Die Nuklearindustrie will an Gorleben festhalten, weil dafür schon viel Geld ausgegeben worden ist. Dafür erntet sie bei einer Tagung in Stuttgart Protest.
Stuttgart - Etwa 200 Atomkraftgegner haben am Dienstagmittag vor dem Kongress- und Kulturzentrum Liederhalle unter dem Motto „Atomforum abschalten“ gegen die Jahrestagung Kerntechnik des deutschen Atomforums protestiert. Bei dieser Veranstaltung träfen sich bis Donnerstag die wichtigsten Lobbyisten der Atomindustrie, um nach Wegen zum weltweiten Ausbau der Atomenergie zu suchen, erklärte das Anti-Atom-Bündnis Kornwestheim. Die Teilnehmer der laut Eigenwerbung „größten kerntechnischen Veranstaltung“ wurden von den Kritikern lautstark mit der Forderung begrüßt, alle Meiler sofort abzuschalten.
Nach einem „Atomalarm“ vor dem Eingang des Kongresszentrums probten die Demonstranten in weißen Schutzanzügen den jederzeit möglichen Ernstfall und fielen unter Sirenengeheul „leblos“ zu Boden – akustisch begleitet von der Melodie „Spiel mir das Lied vom Tod“. Auf großen Tafeln war die Botschaft „Atomkraft ist sicher tödlich“ zu lesen. Als danach plakativ die Forderung „Windkraft statt Super-GAU“ erhoben wurde, erholten sich die Strahlenopfer wieder und freuten sich über die Energiewende. Am Abend zog ein Demonstrationszug von der Liederhalle zum Schlossplatz.
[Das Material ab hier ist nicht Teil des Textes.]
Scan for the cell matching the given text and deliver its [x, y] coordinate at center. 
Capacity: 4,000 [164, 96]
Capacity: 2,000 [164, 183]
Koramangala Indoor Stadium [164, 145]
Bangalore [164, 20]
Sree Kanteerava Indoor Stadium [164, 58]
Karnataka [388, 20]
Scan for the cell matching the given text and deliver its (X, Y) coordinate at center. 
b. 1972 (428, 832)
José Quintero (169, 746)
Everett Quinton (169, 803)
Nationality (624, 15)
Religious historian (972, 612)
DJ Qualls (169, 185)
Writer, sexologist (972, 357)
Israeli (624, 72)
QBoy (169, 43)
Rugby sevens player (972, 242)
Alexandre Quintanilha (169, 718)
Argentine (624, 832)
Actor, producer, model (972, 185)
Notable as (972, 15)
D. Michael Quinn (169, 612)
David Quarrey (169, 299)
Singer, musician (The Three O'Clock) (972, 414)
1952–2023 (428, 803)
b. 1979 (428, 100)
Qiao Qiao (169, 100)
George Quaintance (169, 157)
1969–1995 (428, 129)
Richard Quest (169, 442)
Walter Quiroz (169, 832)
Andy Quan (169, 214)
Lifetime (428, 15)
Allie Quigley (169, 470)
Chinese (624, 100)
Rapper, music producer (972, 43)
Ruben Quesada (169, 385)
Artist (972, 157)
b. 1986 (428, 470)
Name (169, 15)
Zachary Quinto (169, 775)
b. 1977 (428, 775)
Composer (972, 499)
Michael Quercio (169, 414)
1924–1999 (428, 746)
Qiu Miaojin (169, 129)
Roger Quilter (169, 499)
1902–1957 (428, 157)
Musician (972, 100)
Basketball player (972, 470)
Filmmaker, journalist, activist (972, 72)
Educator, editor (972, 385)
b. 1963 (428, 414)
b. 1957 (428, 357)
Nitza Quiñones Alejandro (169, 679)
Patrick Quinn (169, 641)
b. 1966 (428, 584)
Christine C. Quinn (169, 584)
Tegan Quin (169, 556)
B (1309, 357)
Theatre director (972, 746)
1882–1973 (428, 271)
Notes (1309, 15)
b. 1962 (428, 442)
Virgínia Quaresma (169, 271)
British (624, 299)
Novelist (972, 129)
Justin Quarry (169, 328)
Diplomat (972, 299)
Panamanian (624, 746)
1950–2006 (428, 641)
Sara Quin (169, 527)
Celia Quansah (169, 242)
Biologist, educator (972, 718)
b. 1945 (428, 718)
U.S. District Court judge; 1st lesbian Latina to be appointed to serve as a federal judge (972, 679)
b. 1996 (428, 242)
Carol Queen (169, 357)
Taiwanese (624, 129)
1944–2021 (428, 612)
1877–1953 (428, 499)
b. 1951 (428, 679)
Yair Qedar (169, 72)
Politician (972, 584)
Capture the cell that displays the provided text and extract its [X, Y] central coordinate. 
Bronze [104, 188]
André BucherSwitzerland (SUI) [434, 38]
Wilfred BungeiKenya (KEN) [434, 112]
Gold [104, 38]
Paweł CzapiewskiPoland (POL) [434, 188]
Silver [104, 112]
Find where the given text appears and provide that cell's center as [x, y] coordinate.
Soll Gorleben in der Liste der möglichen Standorte bleiben?
Im Sitzungssaal sprach sich der Präsident des Deutschen Atomforums, Ralf Güldner, dafür aus, den niedersächsischen Salzstock Gorleben bei der Suche nach einem Endlager nicht vorzeitig auszuschließen: „Damit wäre die geforderte Offenheit nicht mehr gegeben.“ Zudem würde ein Präzedenzfall geschaffen, der die Suche erschweren könnte. Eine Bund-Länder-Arbeitsgruppe diskutiert derzeit über ein neues Standort-Suchverfahren. Dabei sollen auch unterirdische Lagerstätten in anderen Bundesländern auf ihre Eignung als Endlager hin untersucht werden.
Gorleben sei ungeeignet, weil Wasser eindringe, sagte hingegen Jörg Schmid vom Aktionsbündnis „Atomforum abschalten“. Zudem bestehe die Gefahr einer „Vorfestlegung“, weil bereits mehr als eine Milliarde Euro für die Erkundung ausgegeben wurde. Das Geld ist auch das Hauptargument für die Nuklearindustrie, denn die Betreiber von Kernkraftwerken haben die Kosten für die Endlagerung zu tragen. Solange keine „abschließende fachliche Aussage über die Eignung“ des Standorts vorliege, sei die Industrie „nach unserer juristischen Einschätzung“ nicht zur Finanzierung einer neuen Standortsuche verpflichtet, argumentierte Güldner.